### Activity
Word for word, please restate the line that contains "Where should I" and all lines after it through the end of the material, minus the pictures.
------ Extracted information
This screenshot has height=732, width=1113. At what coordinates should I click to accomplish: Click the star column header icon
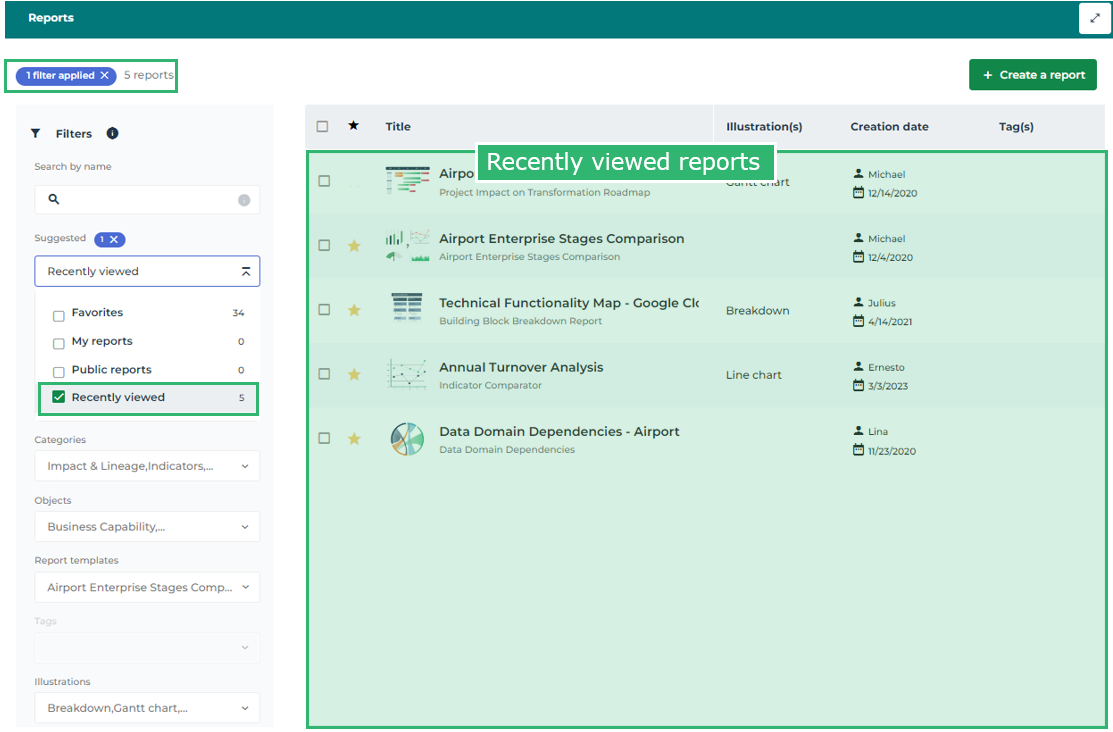tap(353, 126)
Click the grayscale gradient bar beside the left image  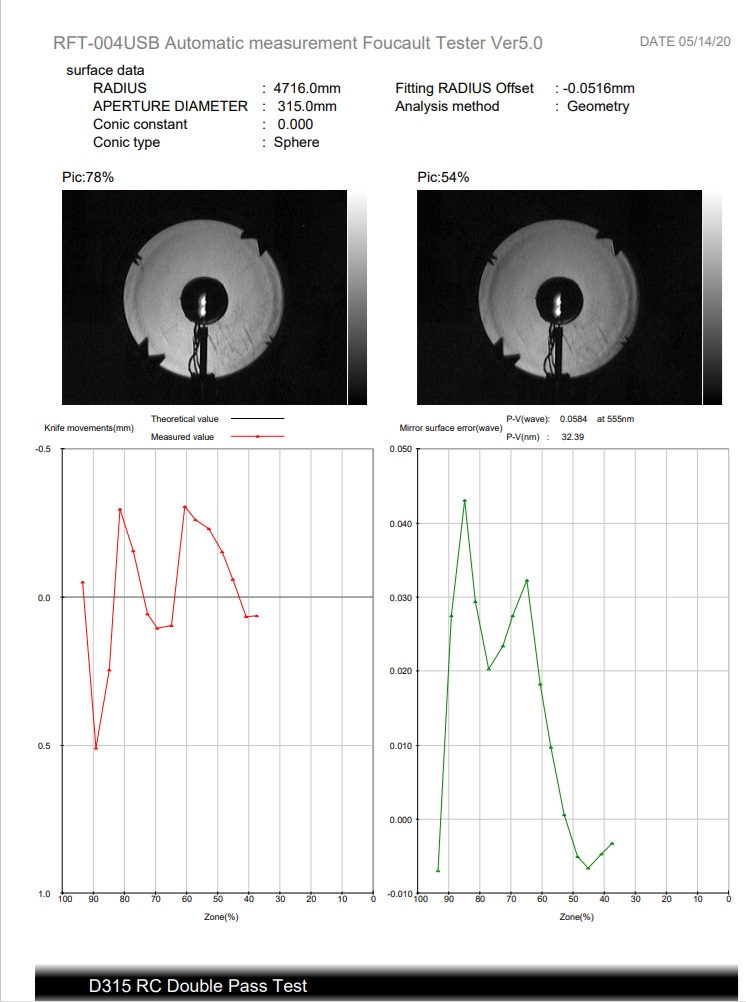pyautogui.click(x=357, y=297)
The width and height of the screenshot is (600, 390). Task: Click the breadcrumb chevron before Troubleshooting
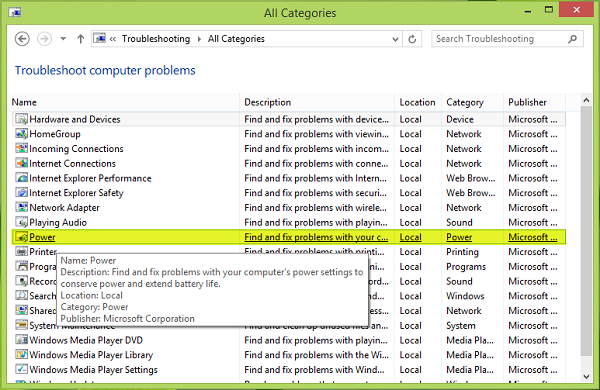coord(112,39)
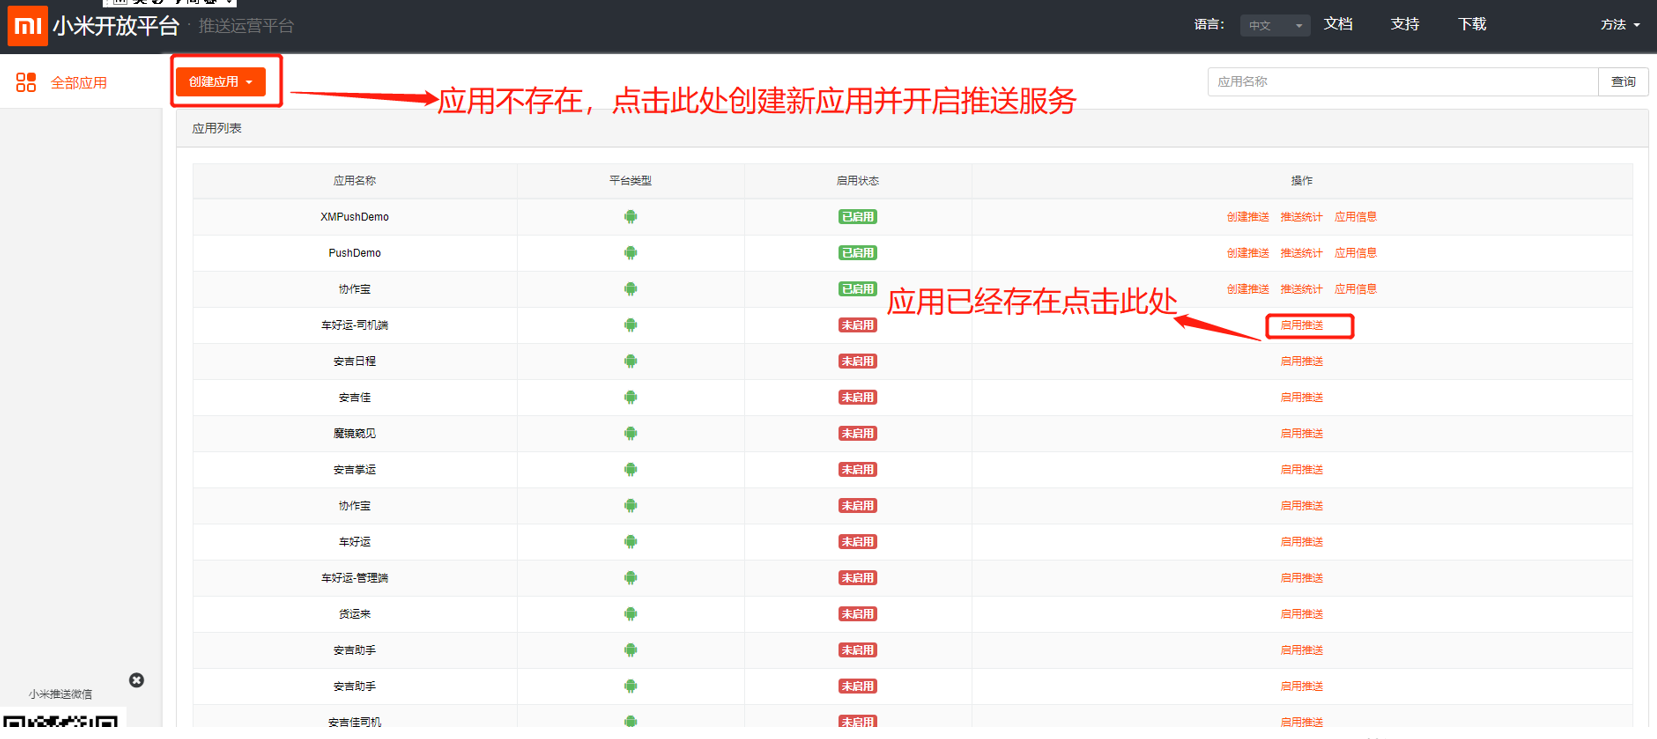Click 启用推送 link for 车好运-司机端
This screenshot has height=739, width=1657.
(x=1301, y=325)
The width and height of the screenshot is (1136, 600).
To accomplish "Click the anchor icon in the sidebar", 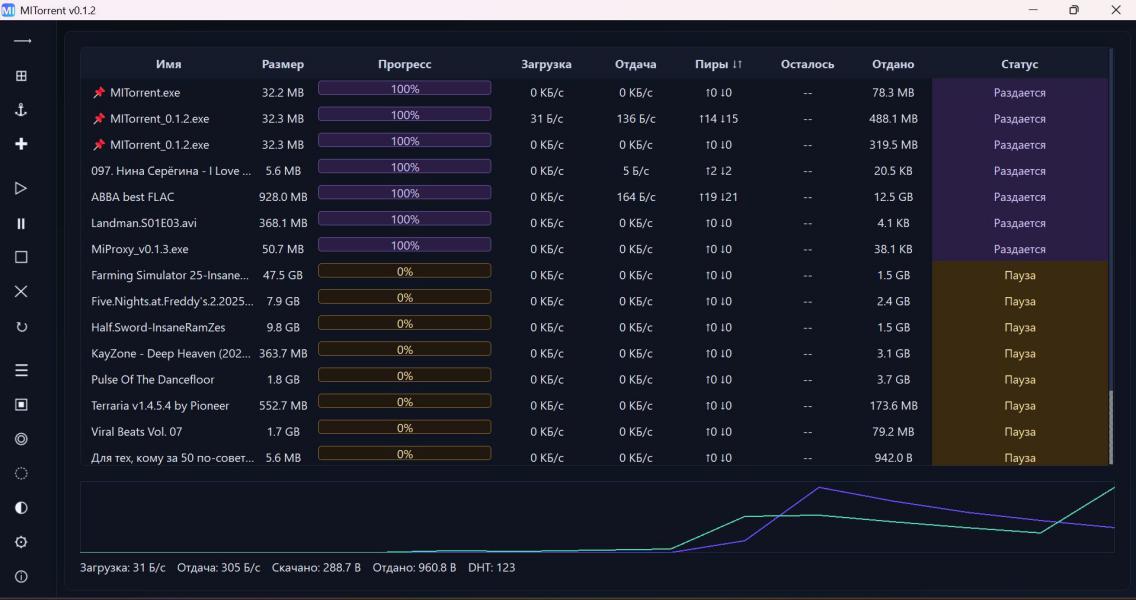I will click(21, 110).
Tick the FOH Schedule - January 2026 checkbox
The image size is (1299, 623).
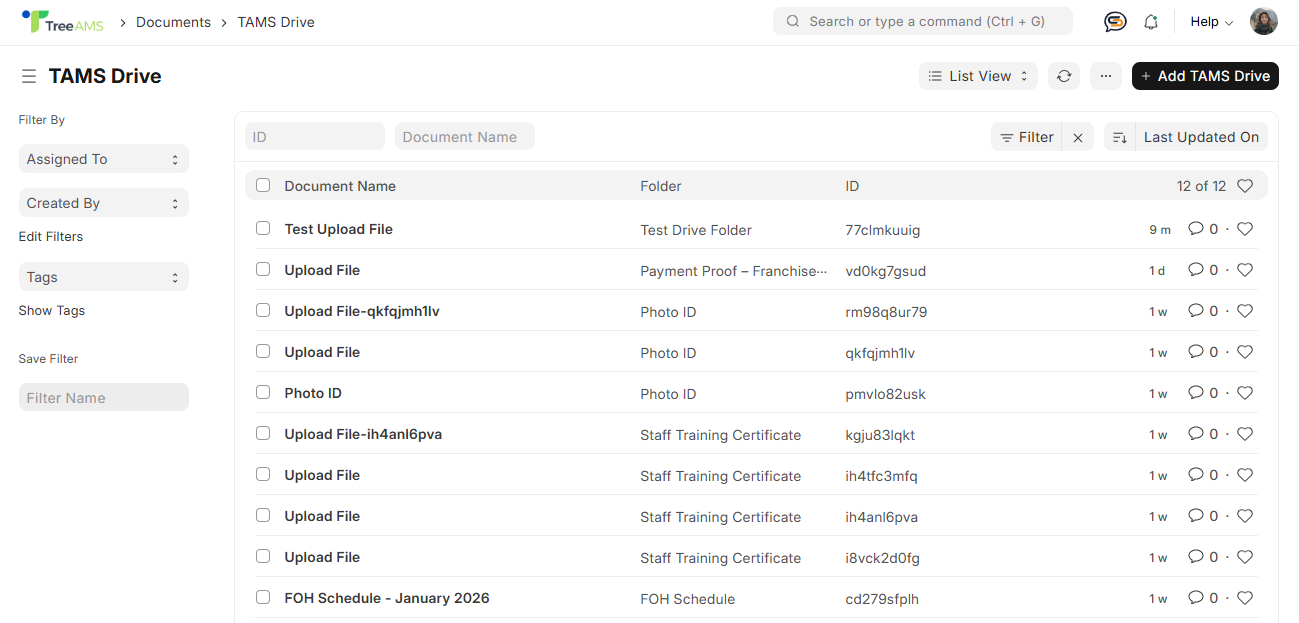[x=263, y=598]
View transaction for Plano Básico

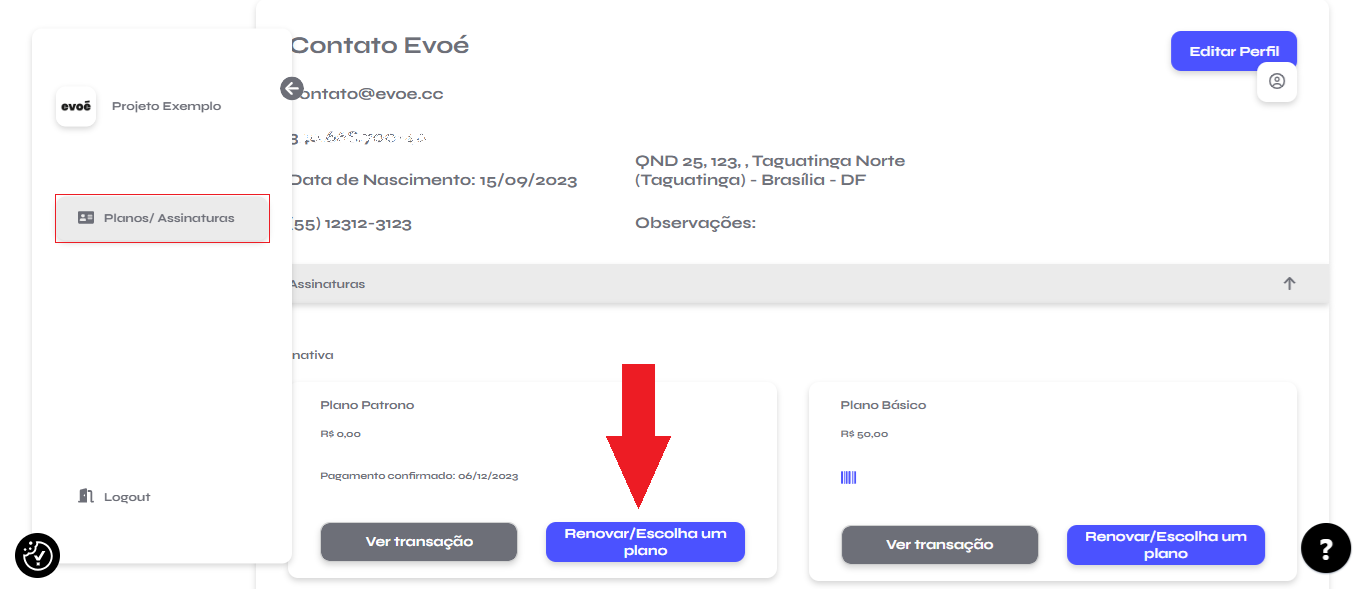[x=940, y=545]
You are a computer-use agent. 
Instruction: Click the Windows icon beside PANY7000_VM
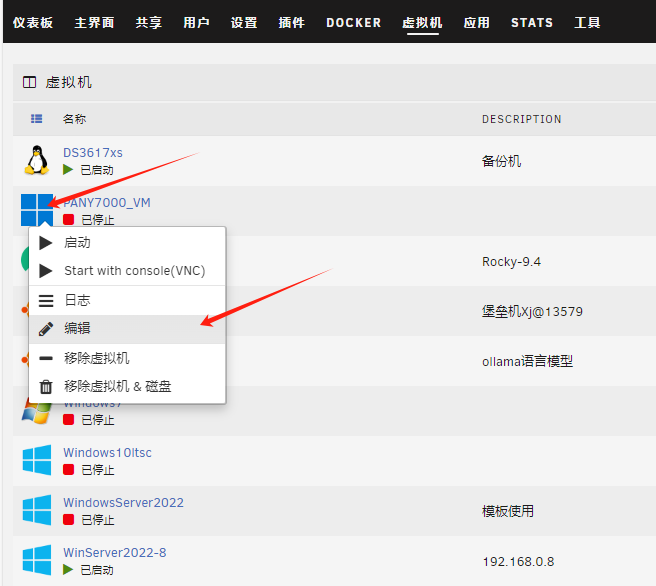[37, 209]
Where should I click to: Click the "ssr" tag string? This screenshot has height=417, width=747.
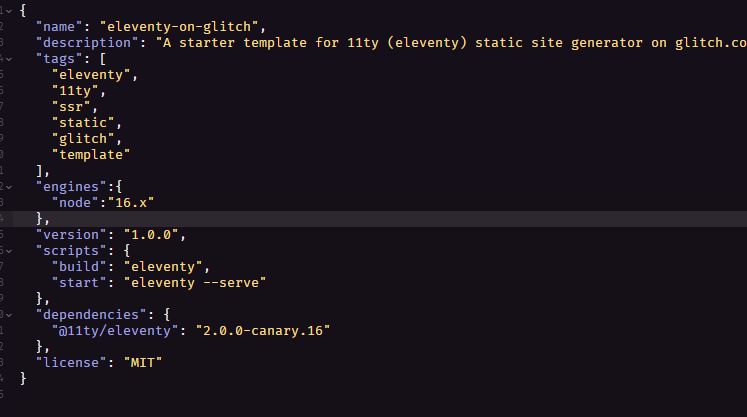[71, 107]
------------
### The completed task
Where should I click to: Click the "ssr" tag string? This screenshot has height=417, width=747.
[71, 107]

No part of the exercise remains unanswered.